Gary Brown
- Born: 1 November 1980 (age 45) Dublin
- Height: 6 ft 1 in (1.85 m)
- School: Blackrock College
- University: University College Dublin

Rugby union career
- Position: Wing

Provincial / State sides
- Years: Team / Apps / (Points)
- 2003-09: Leinster Rugby / 63 / (65)
- Correct as of 06-04-07

International career
- Years: Team / Apps / (Points)
- 2008: Ireland A / 2 / (0)

National sevens team
- Years: Team /  / Comps
- Ireland

= Gary Brown (rugby union) =

Irish rugby union player (born 1980)

Gary Brown (born 1 November 1980) is a professional rugby union player. Brown attended Blackrock College and later played for Blackrock College RFC.

==Leinster career==
Brown made his first start for Leinster in 2003, in the Celtic League, in the 29–22 loss to Celtic Warriors at Sardis Road. Brown would go on to earn 43 caps in the competition, playing in the positions of fullback, center and wing, scoring 11 tries.
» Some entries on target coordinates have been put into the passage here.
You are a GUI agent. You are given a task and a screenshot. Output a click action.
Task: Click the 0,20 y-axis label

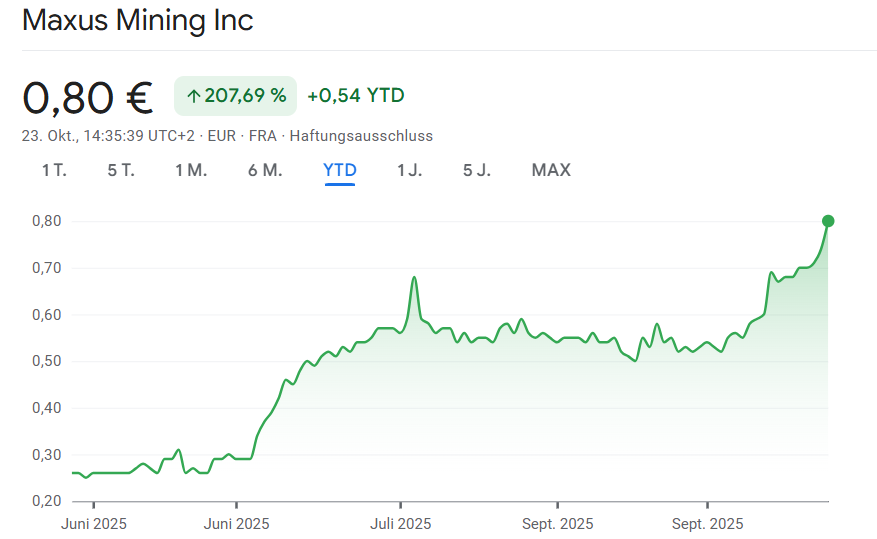[46, 500]
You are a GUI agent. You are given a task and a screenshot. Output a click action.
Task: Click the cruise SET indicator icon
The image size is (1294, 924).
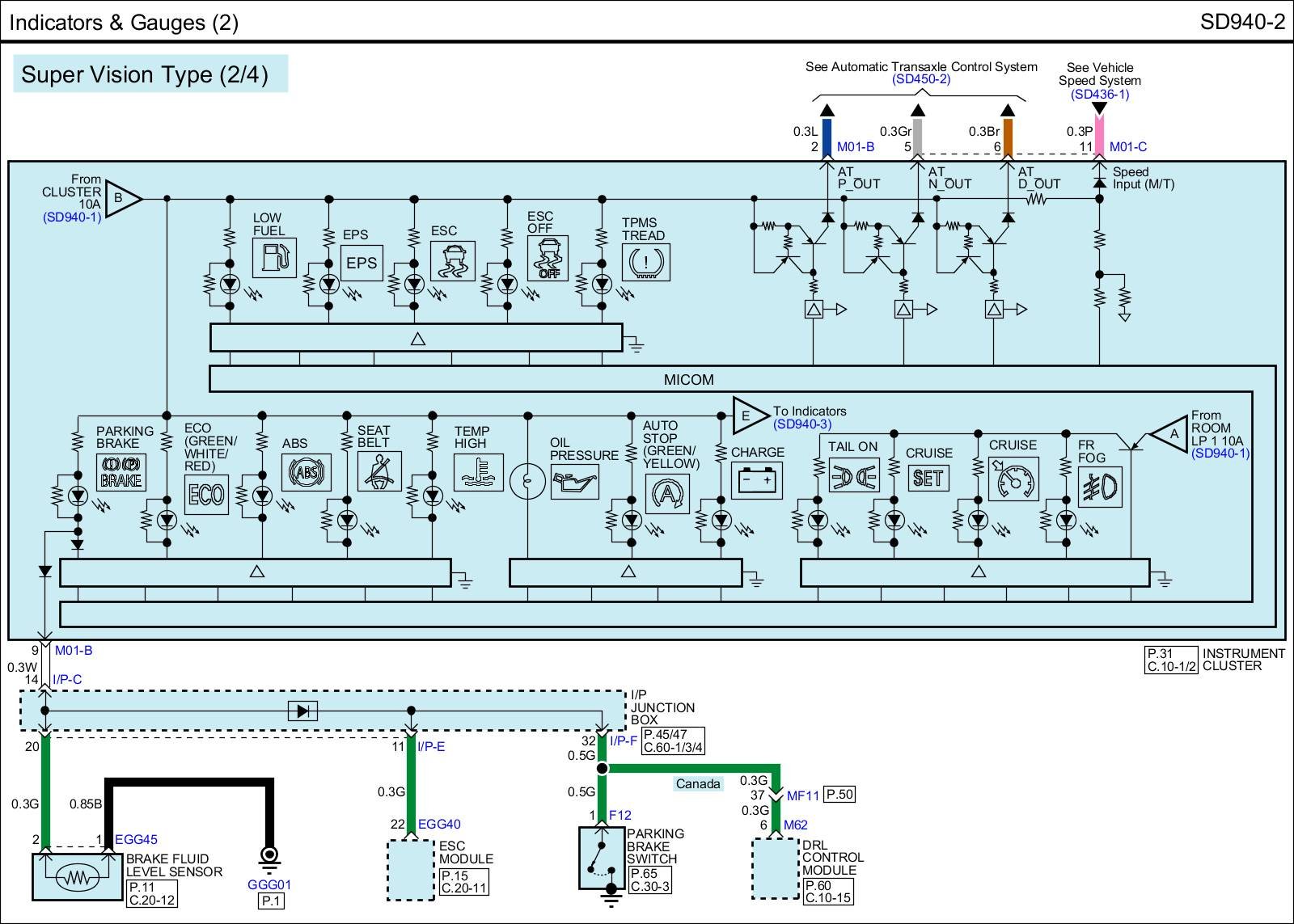coord(928,479)
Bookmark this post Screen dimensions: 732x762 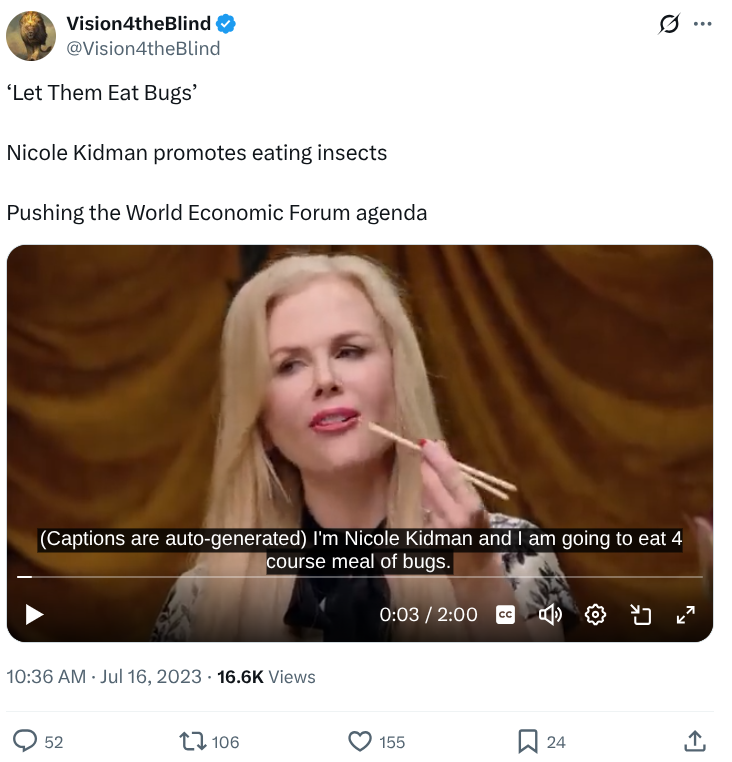pyautogui.click(x=527, y=741)
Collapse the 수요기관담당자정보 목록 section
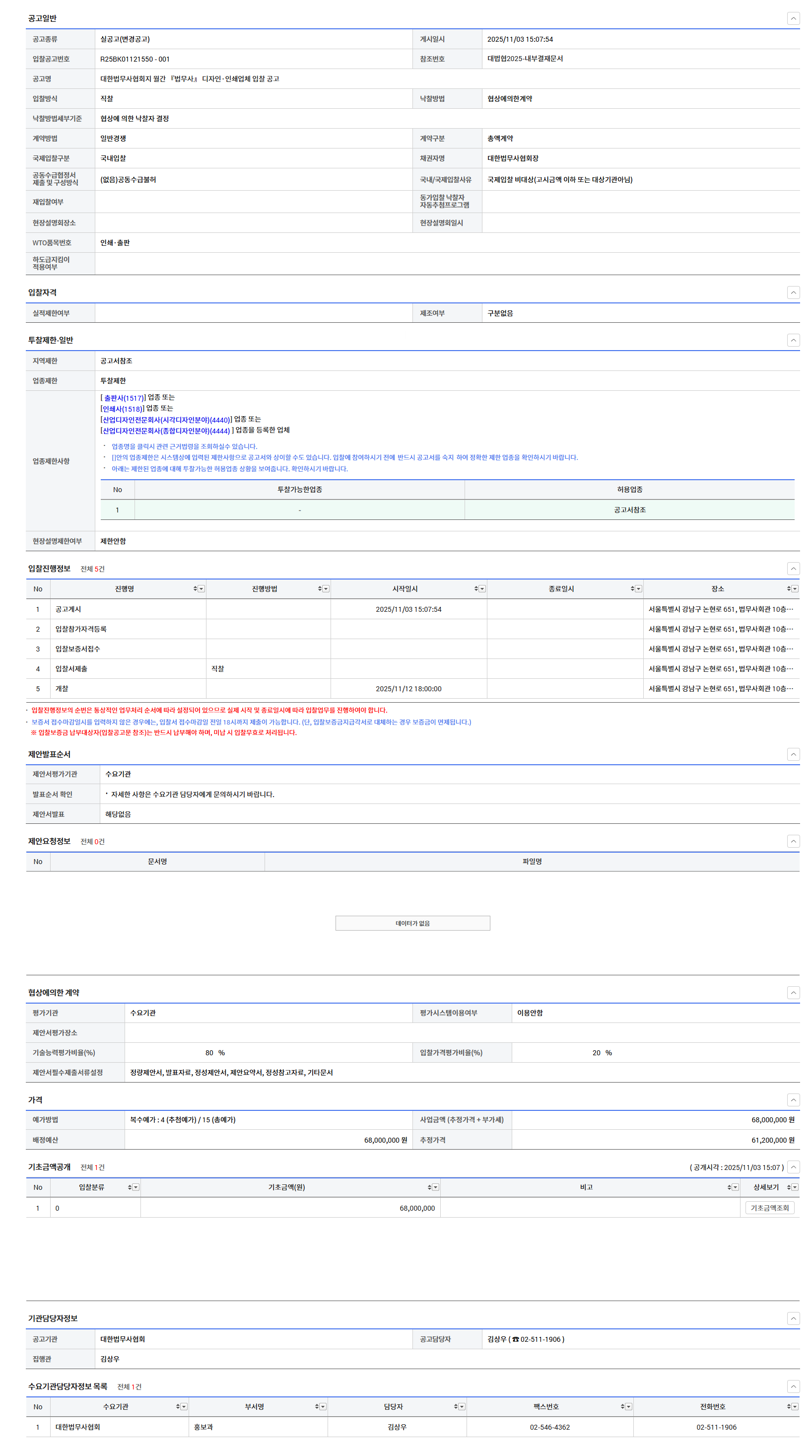The width and height of the screenshot is (812, 1456). 793,1386
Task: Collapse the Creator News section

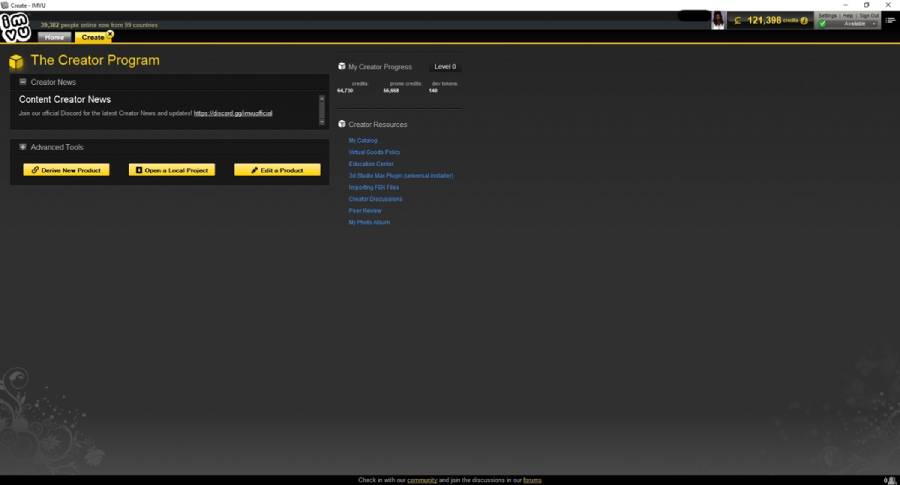Action: coord(23,82)
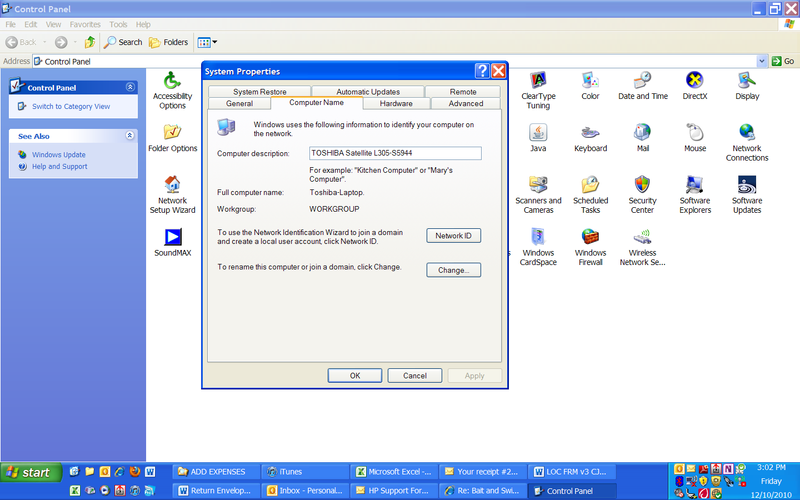Switch to the Hardware tab
The image size is (800, 500).
(396, 103)
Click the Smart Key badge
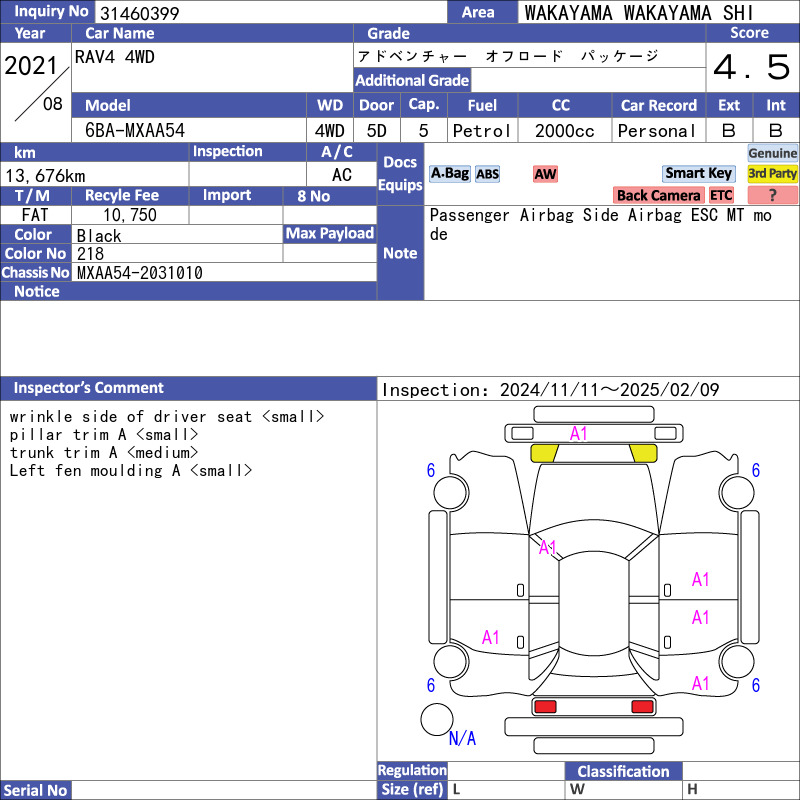The image size is (800, 800). click(699, 174)
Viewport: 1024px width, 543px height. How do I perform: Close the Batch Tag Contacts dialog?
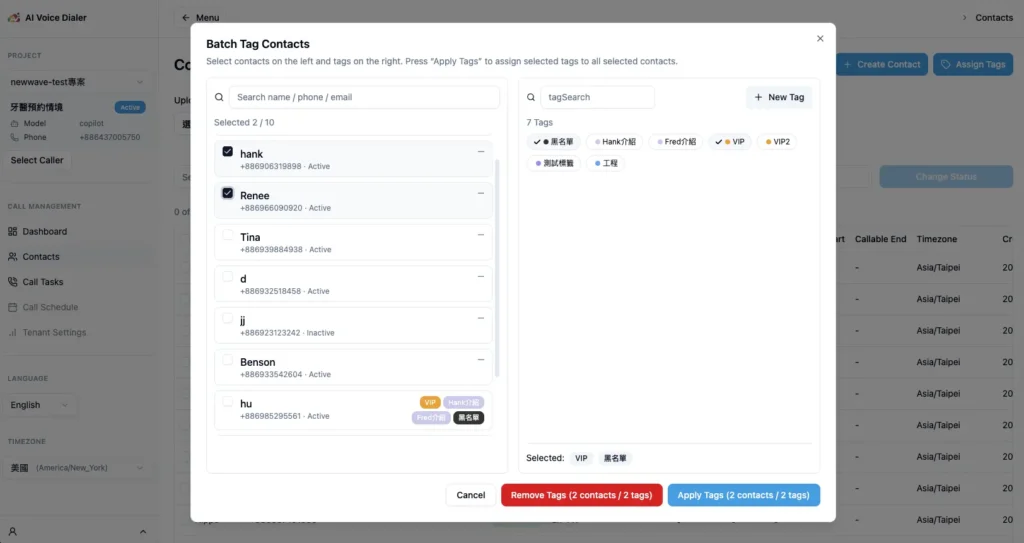tap(820, 39)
Brown then played in his first Heineken Cup game in the 9–25 win against Treviso in Italy in 2004. It was the first of 4 caps, before he opened up his try tally with a brilliant touchdown against Bourgoin in Lansdowne Road.

Following Leinster's Heineken Cup win in May 2009 Brown announced his retirement from professional rugby to concentrate on his studies. He is currently playing for Wanderers FC.